2. From the perspective of space, the grain production efficiency in China’s main grain producing areas from 2001 to 2017 showed an unbalanced spatial development, which was generally manifested as a trend of decline from the central region to the eastern and western regions. From the perspective of regional differences, the central region has the largest difference, followed by the western region and the eastern region has the smallest difference.
3. From the perspective of decomposition index, the three decomposition indicators of the TFP of grain production in China’s main grain production areas are represented by the increase in scale efficiency and technological progress index, the decline in the pure technology change index, and the decline in the TFP index is mainly due to the decline in technical efficiency.

Countermeasure and suggestion

According to the above empirical results, in order to better improve the efficiency of grain production, we put forward the following four policy recommendations:

1. Increase financial support for grain production and improve agricultural infrastructure [36]. From a macro point of view, in order to achieve a healthy and stable supply of food production, the government not only needs to invest a large amount of financial funds to support production, but also requires the government to formulate relevant policies to guide it. All main grain producing areas should increase their emphasis on grain production, actively implement various grain subsidy policies formulated by the state, and abolish various taxes and fees imposed on agricultural production.

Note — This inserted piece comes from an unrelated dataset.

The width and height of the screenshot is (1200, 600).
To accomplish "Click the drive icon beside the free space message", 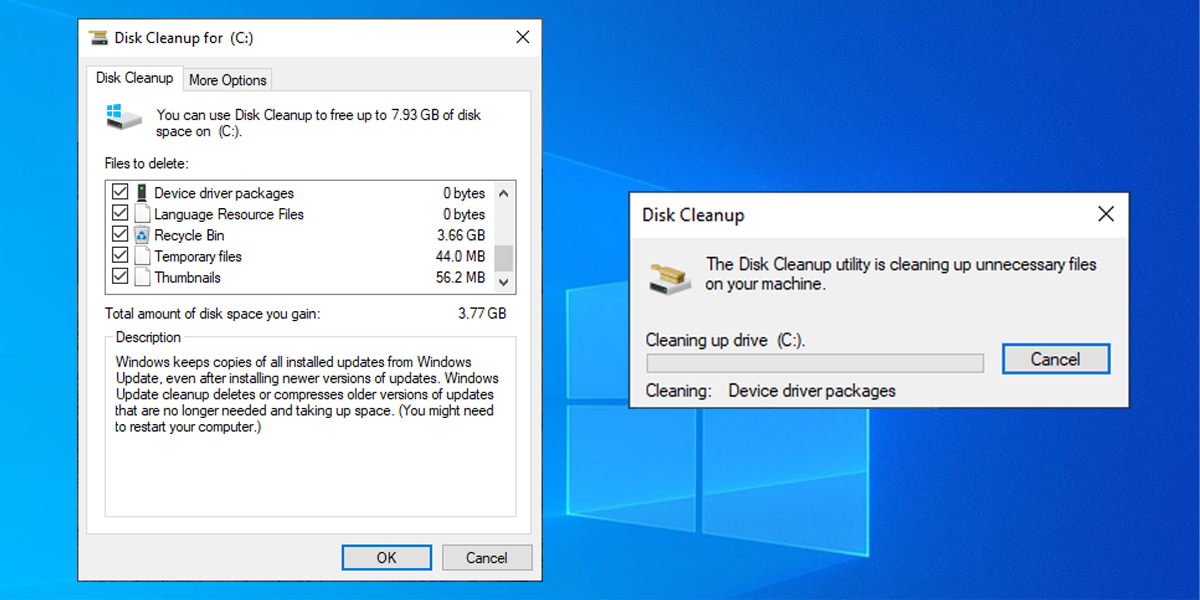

At the same time, by strengthening the establishment of a monitoring system for natural disasters, paying close attention to observing the situation of diseases, pests and weeds in grain production, and formulating response methods and measures in time to minimize the risk of farmers growing grain and enhance their own comprehensive ability in grain production.
2. Accelerate the progress of agricultural science and technology and the popularization of agricultural technology, and improve the output efficiency of the food production [37]. All main grain producing areas should vigorously increase investment in scientific research, and earnestly strengthen the promotion of agricultural science and technology. The government should give policy incentives and financial support in terms of special funds for agricultural science and technology promotion and public welfare agricultural technology promotion. At the same time, we should improve the cultivation intensity of new crop varieties, integrate Chinese seed industry resources, rapidly enhance the scientific and technological innovation ability of Chinese seed industry, and increase the coverage rate of improved varieties.
3. Deepen agricultural reform and achieve scale operations [38]. The main grain producing areas should use the form of land transfer to concentrate the abandoned land into the hands of farmers with rich planting experience or higher level of grain mechanization, improve the overall mechanization level of grain production, and realize scale operation. At the same time, Adopting differentiated policy support measures and modern development strategies [39], it is necessary for the government to adopt targeted and differentiated policy support measures and modern development strategies to promote the improvement of food production efficiency.